__Exercise instructions__.
Write out the items again, starting at the very beginning and ending at the line that contains "point(919,107)", with every "Instruction" swapped for "Goal" and nothing else changed.

>> Start Entries provided

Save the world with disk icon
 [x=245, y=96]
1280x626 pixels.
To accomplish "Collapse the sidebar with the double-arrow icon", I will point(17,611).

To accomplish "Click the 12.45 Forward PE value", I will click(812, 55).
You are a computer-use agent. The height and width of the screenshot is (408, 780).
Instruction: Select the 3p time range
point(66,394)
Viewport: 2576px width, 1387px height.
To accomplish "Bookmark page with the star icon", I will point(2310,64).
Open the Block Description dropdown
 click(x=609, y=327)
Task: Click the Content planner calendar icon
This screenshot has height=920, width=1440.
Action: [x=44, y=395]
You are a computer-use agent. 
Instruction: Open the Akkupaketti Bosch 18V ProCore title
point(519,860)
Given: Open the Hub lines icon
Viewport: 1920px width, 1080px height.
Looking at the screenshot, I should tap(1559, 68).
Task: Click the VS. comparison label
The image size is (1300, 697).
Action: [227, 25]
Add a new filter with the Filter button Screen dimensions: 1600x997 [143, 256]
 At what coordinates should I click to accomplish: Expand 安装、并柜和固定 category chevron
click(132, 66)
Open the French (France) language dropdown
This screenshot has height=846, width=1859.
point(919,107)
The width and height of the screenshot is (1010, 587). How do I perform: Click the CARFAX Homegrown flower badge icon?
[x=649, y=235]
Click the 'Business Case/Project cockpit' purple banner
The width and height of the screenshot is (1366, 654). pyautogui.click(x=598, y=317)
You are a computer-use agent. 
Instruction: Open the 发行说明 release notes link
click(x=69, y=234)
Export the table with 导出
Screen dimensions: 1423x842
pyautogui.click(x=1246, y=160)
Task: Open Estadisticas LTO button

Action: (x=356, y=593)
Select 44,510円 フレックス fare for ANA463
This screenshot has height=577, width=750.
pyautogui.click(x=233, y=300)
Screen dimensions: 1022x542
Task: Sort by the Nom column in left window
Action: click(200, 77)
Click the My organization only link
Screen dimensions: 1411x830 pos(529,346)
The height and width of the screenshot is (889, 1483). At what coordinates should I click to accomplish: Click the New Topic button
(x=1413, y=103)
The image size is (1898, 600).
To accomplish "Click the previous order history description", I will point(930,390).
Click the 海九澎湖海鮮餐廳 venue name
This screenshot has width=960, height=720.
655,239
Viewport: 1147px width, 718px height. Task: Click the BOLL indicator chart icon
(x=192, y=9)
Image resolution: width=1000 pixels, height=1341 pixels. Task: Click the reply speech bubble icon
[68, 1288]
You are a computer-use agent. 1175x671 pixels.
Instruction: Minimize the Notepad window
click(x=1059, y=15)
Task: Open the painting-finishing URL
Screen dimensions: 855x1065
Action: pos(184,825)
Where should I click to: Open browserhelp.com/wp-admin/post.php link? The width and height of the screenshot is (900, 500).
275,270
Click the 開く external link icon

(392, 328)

>> End Entries provided

__Written response__.
Save the world with disk icon
 [x=245, y=96]
1280x626 pixels.
To accomplish "Collapse the sidebar with the double-arrow icon", I will point(17,611).

To accomplish "Click the 12.45 Forward PE value", I will click(812, 55).
You are a computer-use agent. The height and width of the screenshot is (408, 780).
Goal: Select the 3p time range
point(66,394)
Viewport: 2576px width, 1387px height.
To accomplish "Bookmark page with the star icon", I will point(2310,64).
Open the Block Description dropdown
 click(x=609, y=327)
Task: Click the Content planner calendar icon
This screenshot has height=920, width=1440.
Action: [x=44, y=395]
You are a computer-use agent. 
Goal: Open the Akkupaketti Bosch 18V ProCore title
point(519,860)
Given: Open the Hub lines icon
Viewport: 1920px width, 1080px height.
Looking at the screenshot, I should tap(1559, 68).
Task: Click the VS. comparison label
The image size is (1300, 697).
Action: [227, 25]
Add a new filter with the Filter button Screen dimensions: 1600x997 [143, 256]
 At what coordinates should I click to accomplish: Expand 安装、并柜和固定 category chevron
click(132, 66)
Open the French (France) language dropdown
This screenshot has height=846, width=1859.
point(919,107)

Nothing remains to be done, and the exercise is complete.